First, it must be singable. That means a resonable tessitura, and a minimum of “and the rockets’ red glare” passages. Yes, we know, kids can sing pretty high, but don’t kill the primary chorister.

Second, and perhaps most importantly, it must be teachable. Easily teachable, to a bunch of eight-year-olds and six-year-olds who would rather be poking each other with pencils. There are several factors at play here:

-It should be distinct sounding, and easy to remember. It should be catchy.
-The words and music should go together tightly.
-Very importantly, there should be a minimum (preferably, zero) of crazy syncopation. And by “lack of crazy syncopation,” I mean that songs should be something that an eight-year-old can grasp, pretty quickly, and which will be easily playable by the primary pianist, who (let’s face it) is usually not the ward’s first-string musical talent. That crazy song “He Sent His Son”? We hates it, my precious. Remember that every eighth note that could be a quarter note is something that a chorister is going to have to teach a bunch of antsy six- and eight-year-olds, so please, leave out the dotted thirty-second notes.
-Equally important, the chord progressions and melody should be kept simple. Now is not the time to start playing around with tritones and diminished sevenths, or showing off your ability to write in Mixolydian or Locrian modes. (Unless you’re absolutely sure that you’ve got something easily teachable and singable). Many of the best primary songs are simple I-IV-V or even I-V (The Wise Man and the Foolish Man).
-Minor keys are a mixed blessing. They can result in great, singable and memorable primary songs (see Book of Mormon Stories; Follow the Prophet; Truth from Elijah). But don’t overdo it. And if you’re going to put it into a minor key, make sure you’ve got a good melody. A blah melody in major will sound even more blah in minor.
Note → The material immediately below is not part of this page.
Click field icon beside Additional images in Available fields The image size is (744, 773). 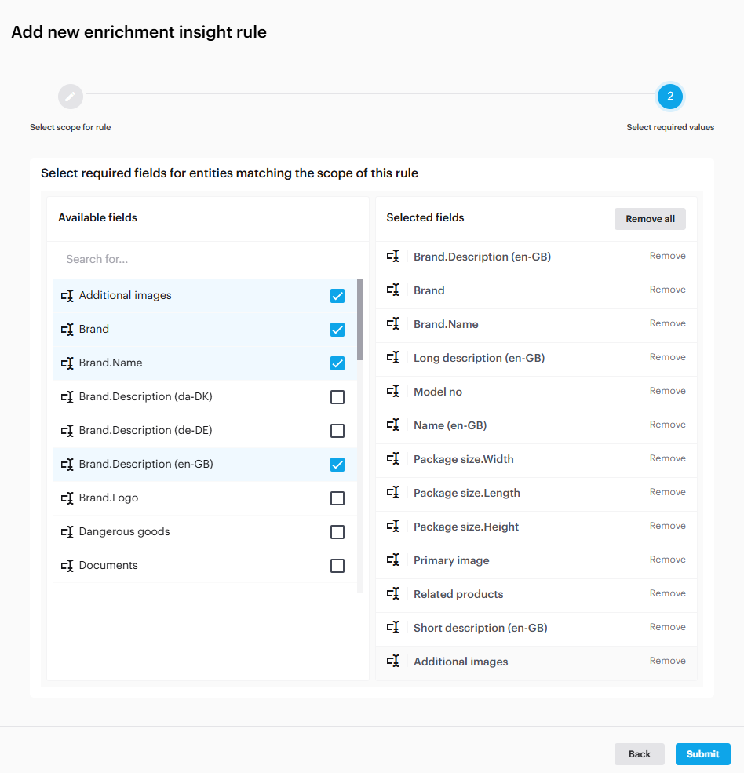click(x=67, y=296)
Having set the ground rules, we’ll move on to a group of primary songs that every primary pianist is painfully familiar with: The Articles of Faith. This post will address the first six of these; a future post will discuss the rest.

Before the discussion, we should note the real problems that a composer has in setting the Articles of Faith to music. They are:

-The text is non-rhyming and not particularly resonant.
-The text cannot be altered.
-They all have essentially the same structure. This makes it much harder to make 13 versions that all sound distinct enough to be memorable, but that aren’t so different and wacky as to be unsingable.

So, I don’t envy the task that Vanja Watkins had, and I don’t mean to sound too critical. But, as a long-time primary pianist, I am also not happy with all of the results. Let’s go through the first six of them:

A of F 1: I like it. This one is very, very good. It is memorable, the music ties in to the text well, and the kids never have a problem with it.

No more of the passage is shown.